Returning to the facts, there was not just one single intervention by a juror in this case which could easily be cured by appropriate directions to the jury. There were a number of elements to which I have drawn attention as I went through the facts. The most important of all, of course, was the report by the foreman that Mr. O’Brien had said he was intimidated. The more the judge questioned the jurors and in particular Mr. O’Brien, thereafter the more likely would be the answer that they were unbiased and fully able to try the case. It was more important for him to draw the correct inferences from the original report of the foreman. No matter what Mr. O’Brien said after that, an objective observer knowing the facts would have had a reasonable doubt, putting it at its minimum, as to whether there was an element of intimidation which could at least subliminally affect the juror and, perhaps by extension, the jury as a whole. While courts should be reluctant to discharge a jury because of individual incidents involving communication with a juror the nature of this intervention and the cumulative effect of the incidents and the conflict to some extent in the reports given to the judge would have all led an observer to be concerned that there would be a risk of an unfair trial.
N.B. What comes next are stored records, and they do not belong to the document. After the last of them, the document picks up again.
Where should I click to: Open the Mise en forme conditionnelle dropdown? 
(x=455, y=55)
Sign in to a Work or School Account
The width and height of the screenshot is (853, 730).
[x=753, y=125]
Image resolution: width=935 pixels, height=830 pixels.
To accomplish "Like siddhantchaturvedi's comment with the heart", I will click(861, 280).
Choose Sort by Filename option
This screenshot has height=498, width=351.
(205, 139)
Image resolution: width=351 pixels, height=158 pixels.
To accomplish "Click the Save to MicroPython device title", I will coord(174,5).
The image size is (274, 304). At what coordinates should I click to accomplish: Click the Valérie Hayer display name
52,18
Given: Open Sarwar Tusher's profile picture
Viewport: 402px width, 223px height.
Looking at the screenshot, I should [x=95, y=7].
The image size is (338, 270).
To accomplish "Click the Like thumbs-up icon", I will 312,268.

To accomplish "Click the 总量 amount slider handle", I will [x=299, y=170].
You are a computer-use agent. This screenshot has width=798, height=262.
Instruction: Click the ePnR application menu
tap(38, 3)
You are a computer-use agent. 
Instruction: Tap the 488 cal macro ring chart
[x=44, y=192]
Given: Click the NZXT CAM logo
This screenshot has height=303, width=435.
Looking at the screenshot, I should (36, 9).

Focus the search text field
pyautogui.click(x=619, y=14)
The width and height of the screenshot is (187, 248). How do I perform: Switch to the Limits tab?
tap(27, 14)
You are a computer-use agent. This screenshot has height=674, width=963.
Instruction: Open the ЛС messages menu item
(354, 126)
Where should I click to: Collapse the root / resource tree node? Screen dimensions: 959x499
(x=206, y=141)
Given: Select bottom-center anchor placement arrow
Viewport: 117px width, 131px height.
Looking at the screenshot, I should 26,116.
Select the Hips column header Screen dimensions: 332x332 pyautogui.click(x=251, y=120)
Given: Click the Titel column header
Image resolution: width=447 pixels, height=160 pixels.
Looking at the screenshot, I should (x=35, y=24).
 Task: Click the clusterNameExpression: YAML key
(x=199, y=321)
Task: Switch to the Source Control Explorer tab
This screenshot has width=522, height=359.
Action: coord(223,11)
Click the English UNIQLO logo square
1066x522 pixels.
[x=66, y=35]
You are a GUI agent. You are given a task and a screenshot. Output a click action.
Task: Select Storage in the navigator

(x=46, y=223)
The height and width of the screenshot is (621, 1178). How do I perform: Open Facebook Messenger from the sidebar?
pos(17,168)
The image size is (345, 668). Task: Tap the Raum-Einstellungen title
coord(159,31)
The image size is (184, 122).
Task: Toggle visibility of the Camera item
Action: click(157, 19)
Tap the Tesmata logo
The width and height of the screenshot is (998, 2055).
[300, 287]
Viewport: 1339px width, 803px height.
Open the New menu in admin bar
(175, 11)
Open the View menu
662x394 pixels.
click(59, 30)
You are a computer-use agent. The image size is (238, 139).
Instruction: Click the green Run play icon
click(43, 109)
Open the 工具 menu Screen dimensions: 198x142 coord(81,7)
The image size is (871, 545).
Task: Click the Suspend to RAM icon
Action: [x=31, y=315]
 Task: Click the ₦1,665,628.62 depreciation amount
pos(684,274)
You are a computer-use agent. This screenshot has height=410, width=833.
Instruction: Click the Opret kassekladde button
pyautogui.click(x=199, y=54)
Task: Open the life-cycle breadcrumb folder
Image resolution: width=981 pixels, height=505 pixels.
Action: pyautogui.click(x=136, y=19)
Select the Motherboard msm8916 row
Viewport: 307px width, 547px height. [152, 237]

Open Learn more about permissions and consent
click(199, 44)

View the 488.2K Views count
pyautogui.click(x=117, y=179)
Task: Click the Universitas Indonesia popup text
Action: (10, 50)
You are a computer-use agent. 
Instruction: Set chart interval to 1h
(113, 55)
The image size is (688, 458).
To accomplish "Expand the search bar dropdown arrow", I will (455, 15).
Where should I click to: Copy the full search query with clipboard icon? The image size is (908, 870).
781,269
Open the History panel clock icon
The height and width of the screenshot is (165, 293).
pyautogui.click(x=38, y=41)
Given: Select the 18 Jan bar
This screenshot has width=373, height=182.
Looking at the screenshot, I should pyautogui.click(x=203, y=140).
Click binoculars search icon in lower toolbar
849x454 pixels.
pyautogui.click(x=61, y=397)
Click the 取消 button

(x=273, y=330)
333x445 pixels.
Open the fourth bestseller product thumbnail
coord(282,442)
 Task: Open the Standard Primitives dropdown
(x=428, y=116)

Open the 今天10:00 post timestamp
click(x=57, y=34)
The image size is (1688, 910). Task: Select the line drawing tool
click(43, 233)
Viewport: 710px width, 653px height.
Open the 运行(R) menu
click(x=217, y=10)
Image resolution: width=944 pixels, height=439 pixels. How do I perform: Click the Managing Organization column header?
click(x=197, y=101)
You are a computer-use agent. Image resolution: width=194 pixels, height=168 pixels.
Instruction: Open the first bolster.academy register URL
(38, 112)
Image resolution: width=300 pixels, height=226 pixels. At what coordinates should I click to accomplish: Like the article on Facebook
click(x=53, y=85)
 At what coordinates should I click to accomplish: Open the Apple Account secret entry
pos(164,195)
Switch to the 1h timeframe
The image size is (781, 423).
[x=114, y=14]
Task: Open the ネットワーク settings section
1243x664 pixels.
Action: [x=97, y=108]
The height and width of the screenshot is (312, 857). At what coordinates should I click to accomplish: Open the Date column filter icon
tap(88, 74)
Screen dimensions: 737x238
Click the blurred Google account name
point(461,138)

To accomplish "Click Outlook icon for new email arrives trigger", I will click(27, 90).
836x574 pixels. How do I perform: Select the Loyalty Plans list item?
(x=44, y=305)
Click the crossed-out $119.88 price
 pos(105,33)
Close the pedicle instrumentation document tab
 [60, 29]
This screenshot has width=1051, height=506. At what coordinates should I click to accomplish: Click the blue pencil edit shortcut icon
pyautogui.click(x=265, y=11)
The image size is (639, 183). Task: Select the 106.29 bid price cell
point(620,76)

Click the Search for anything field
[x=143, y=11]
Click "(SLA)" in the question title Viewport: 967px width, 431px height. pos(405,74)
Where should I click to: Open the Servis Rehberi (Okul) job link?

There may be cases where even if that were so, this court might be in a position to decide at the end that in actual fact there was a fair trial. However, in the nature of things that is not possible here. Having regard therefore to the factual history which I have given and having regard also to the fact that the judge applied the wrong legal test, the court took the view reluctantly that there must be a new trial. The appeal was, therefore, allowed.